Document section:
My dear Sister, thank you so much for an opportunity to have a conversation about your personal and professional journey.

AM:

Thank you so much Lincoln for providing the platform to offer my thoughts!

LM:

You are the CEO of Hollard Partner Solutions, what does your role entail, what is the nature of your business and your areas of responsibility?

AM:

The role entails leading a business which has turnover of about R5.7bn, in the form of premiums both Short Term and Long-Term Insurance premiums. We partner with companies that share our view regarding the societal benefits of offering insurance solutions to their customers. And we provide insurance solutions based on the partner requirements rather than following a once-size fits all approach. That approach extends from how we structure the commercial arrangement through our cell captive capability, to how we work with the partner to enable them to start offering the solutions to customers, and even right through to growing the insurance business with them. Some of our relationships go back decades, which is testament to Hollard’s competitive advantage when it comes to partnering with other organisations when it comes to insurance-related opportunities.

LM:

You have extensive experience in the Insurance industry, what do you find attractive and

exciting about the Insurance Industry?

AM:

I love this industry. I guess because I deeply believe in the transformational benefits of

insurance. Calamity can strike anyone, any organisation, and even any nation, but through insurance, nations and organisations and people can preserve wealth. Whether it be fires in Khayelitsha or Knysna here at home, or earthquakes in Haiti and Japan, all disasters illustrate the importance of insurance. Haiti is still reeling from the devastation of the earthquakes in 2010, while Japan was able to recover far more swiftly because they have a significantly higher proportion of people with insurance. It is evident that communities/ nations that insure what matters to them are able to preserve their wealth and recover from calamity quicker. This I believe is critical for our country.

Challenge 1:
Answer these questions using the interview with the CEO of Hollard Partner Solutions:
(a) What turnover does the business have, in premiums?
(b) Which country recovered from its earthquakes far more swiftly, and what reason is given?
(c) In what year did the earthquakes in Haiti take place?
Challenge 2: List every place the interview with the CEO of Hollard Partner Solutions names as the site of a fire or an earthquake.
Challenge 3: Write the next part of the interview with the CEO of Hollard Partner Solutions, picking up after its final sentence.

Listed records:
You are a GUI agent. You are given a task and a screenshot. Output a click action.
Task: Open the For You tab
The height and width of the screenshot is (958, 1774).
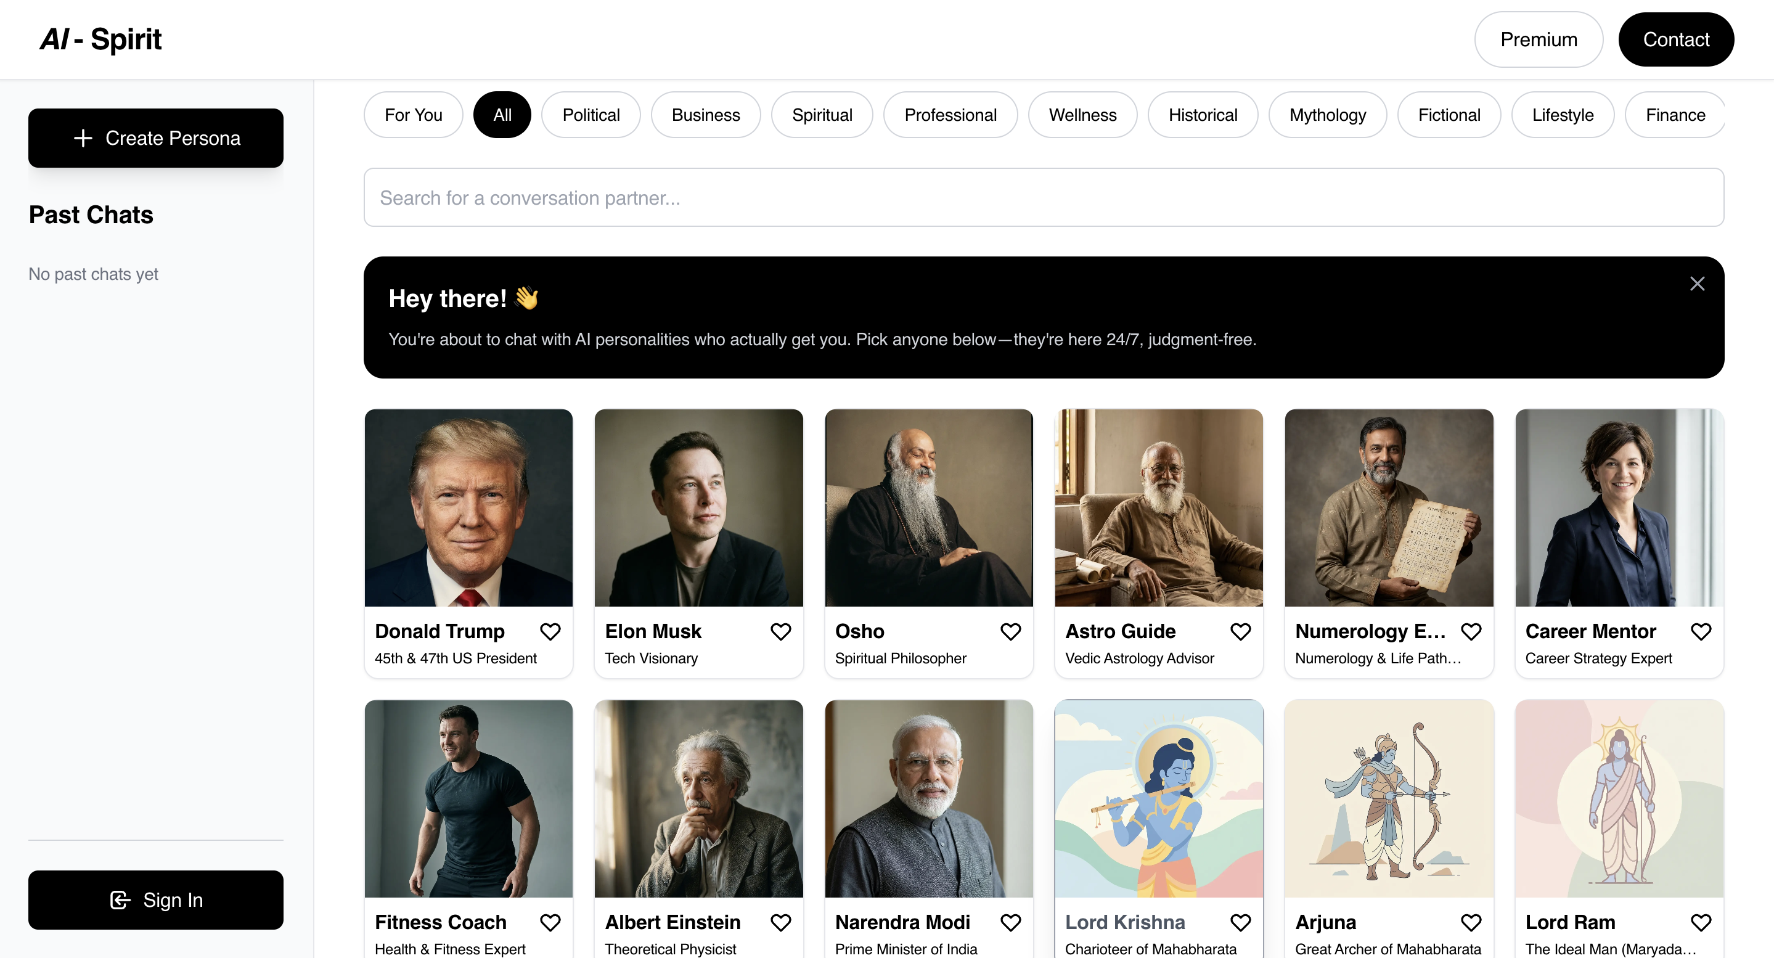click(x=413, y=115)
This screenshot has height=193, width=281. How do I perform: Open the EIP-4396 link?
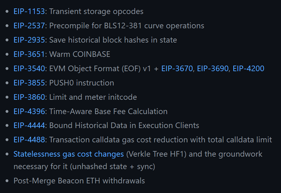pyautogui.click(x=29, y=111)
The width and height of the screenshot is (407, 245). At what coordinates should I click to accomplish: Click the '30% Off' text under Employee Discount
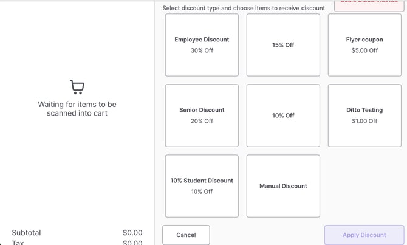tap(202, 50)
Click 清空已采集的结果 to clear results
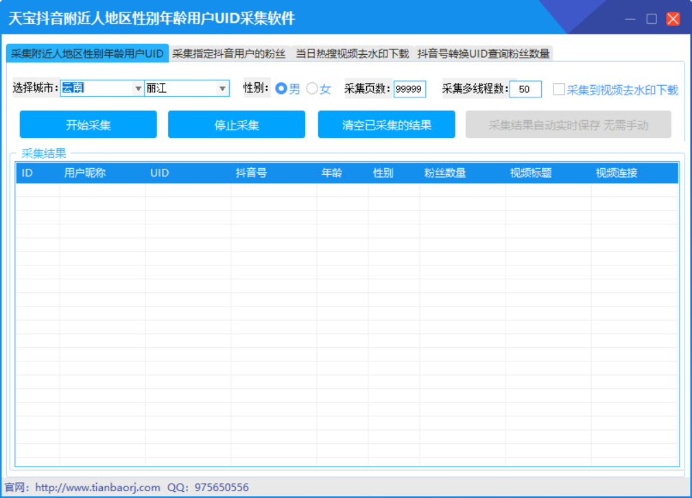The image size is (692, 498). click(386, 124)
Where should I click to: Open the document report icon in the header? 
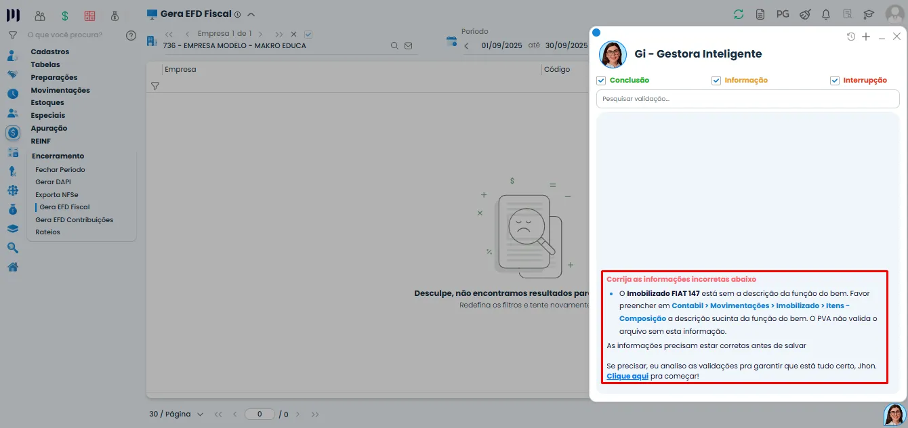pyautogui.click(x=760, y=13)
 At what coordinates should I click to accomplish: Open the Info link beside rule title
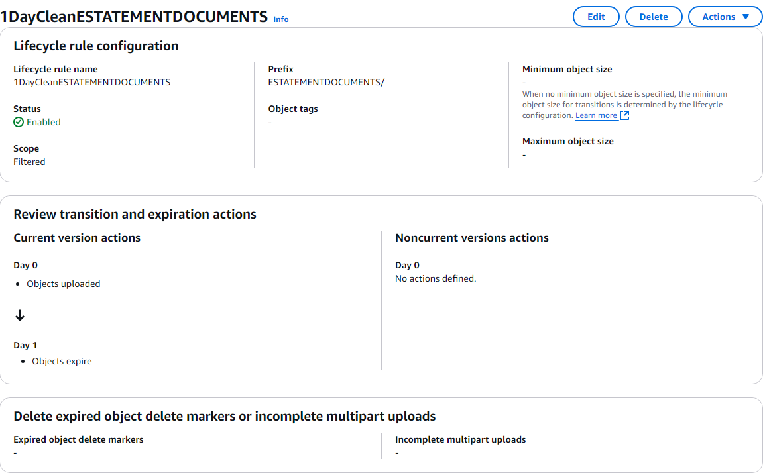coord(280,19)
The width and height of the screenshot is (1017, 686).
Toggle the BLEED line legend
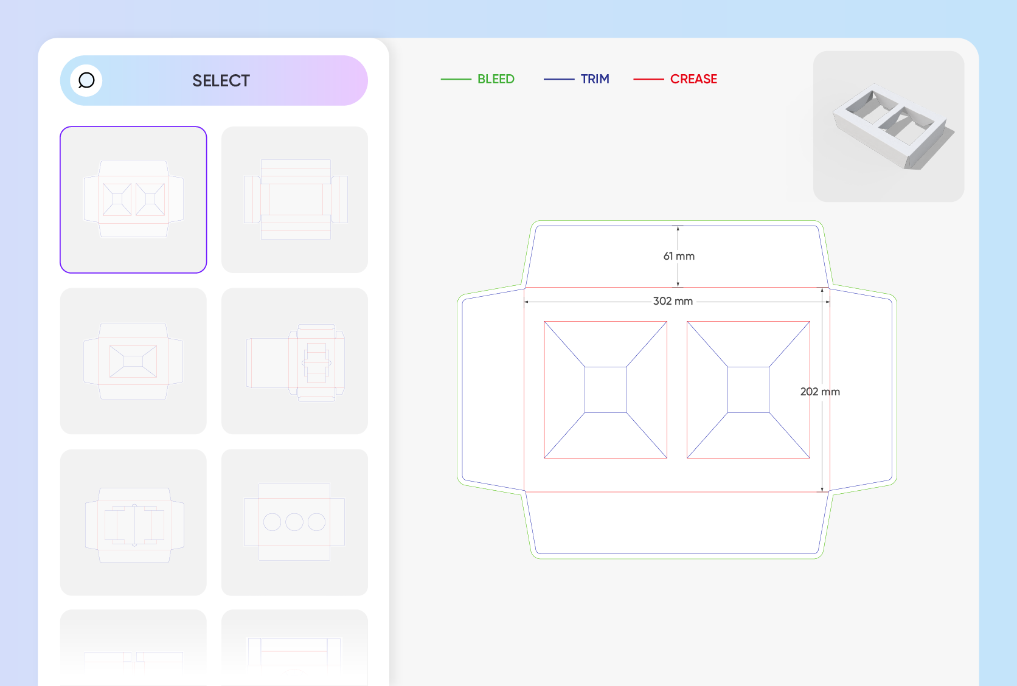click(496, 79)

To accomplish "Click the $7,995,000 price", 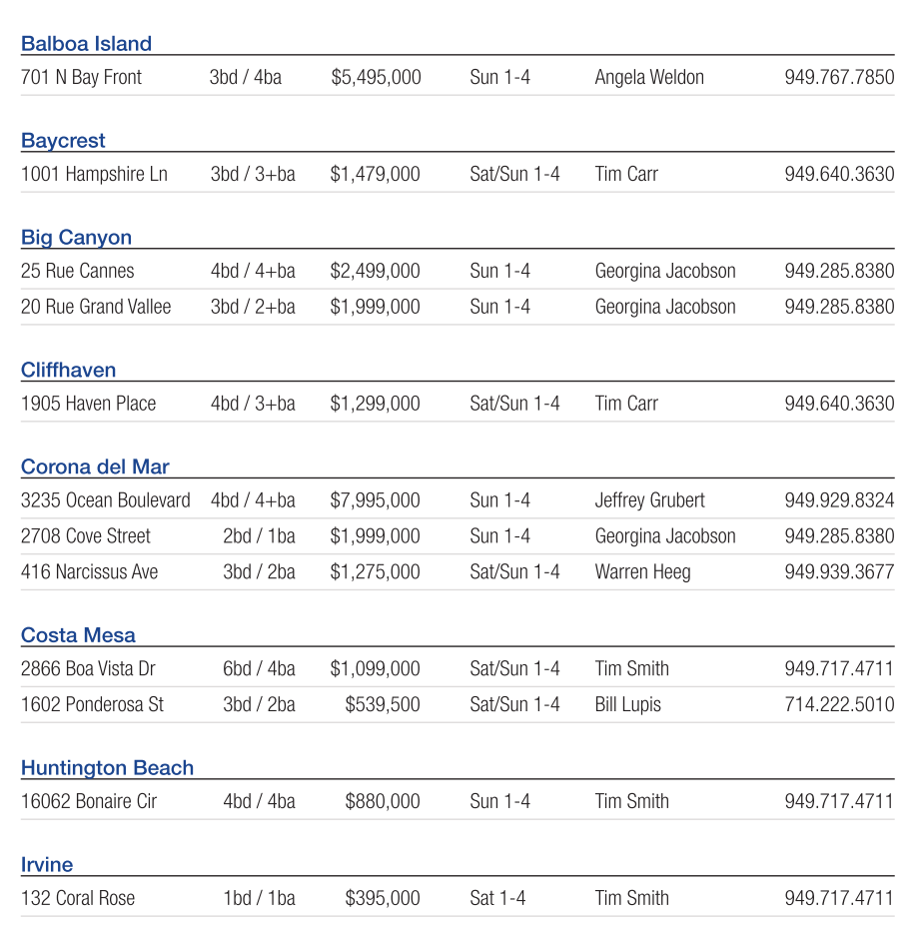I will (376, 500).
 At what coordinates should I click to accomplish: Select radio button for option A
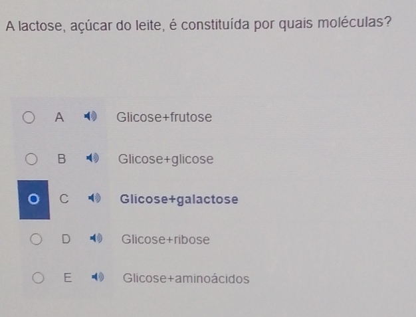click(x=30, y=118)
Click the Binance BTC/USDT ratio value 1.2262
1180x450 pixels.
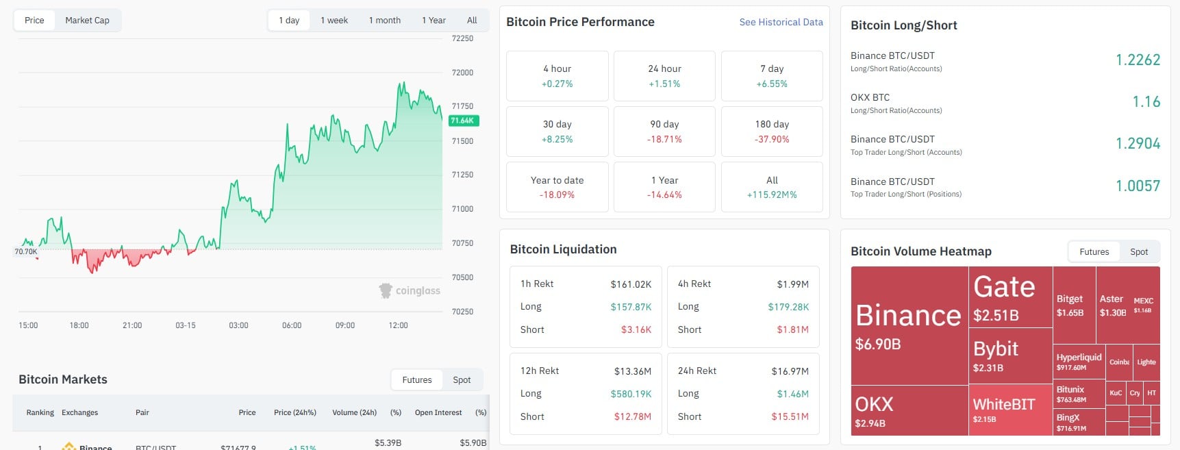[1139, 60]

Response 1:
(a) About R5.7bn.
(b) Japan, because it has a significantly higher proportion of people with insurance.
(c) 2010.

Response 2: Khayelitsha, Knysna, Haiti, Japan

Response 3:
LM:

What are the emerging trends in the insurance industry, and is your business ready to respond to such trends?

AM:

The bigger trends relate to the opportunity, so-called ‘Fintech’ (advanced technology applied within the financial services industry, typically in a disruptive manner) creates for insurers to enhance their propositions. Then there are trends such as the improvement of pricing and development of more individually beneficial propositions through the harnessing of Big Data and utilisation of the Internet of Things. The industry is also impacted by climate change (in the form of increasingly dramatic and unpredictable weather events) and impact on urbanisation which has a tremendous impact  . Of course, the potentially dramatic impact of driverless cars (fewer accidents, reduced vehicle ownership) is also something that is occupying our minds.

LM:

There is currently a huge backlash against corporate malfeasance and corruption, and lots of focus on ethics in business. What are the specific compliance, regularity and ethics issues facing your industry and business and how are you dealing with them?

AM:

We form part of the South African ecosystem and we too are impacted by the lack of ethics in business. These issues receive ongoing attention at our Board and senior management level and we have a significant number of deliberate interventions in our business. As you know our industry is highly regulated, and the new Financial Sector Conduct Authority was formed specifically to govern market conduct and how we treat customers throughout their dealings with us. We also remain mindful at all times of competition regulations and the need to avoid anything that might be considered anti-competitive behaviour, especially when engaging with other players within the industry.

LM:

How has the advent of new technologies affected your industry, and how are you responding to these?

AM:

The advent of new technologies has been positive, for example the use of platforms to enable interactions between ecosystems. I see it is as enabling execution in the insurance value chain for the benefit of the customer. So, we have approached these shifts as an opportunity to continuously improve the customer’s experience.

LM:

We have seen the phenomenal growth in Fintechs, do you think you should partner with these players or compete with them?

AM:

As I said earlier, “Fintechs” can help us improve our business, and we have certainly taken the view to partner with them where plausible. However, there is no doubt that our fiercest competitors might well come from that sector, and we are already competing with some of them.

LM:

We have seen big platform players change the face of many industries, does the insurance industry face the same risk from the big platform players?

AM:

I think the big platform players are expert at using big data to create large market places and this will surely impact the insurance industry.

LM:

Saying data is the new oil sounds cliché, but it’s critical to the success of modern business, how is data a competitive advantage in the insurance industry?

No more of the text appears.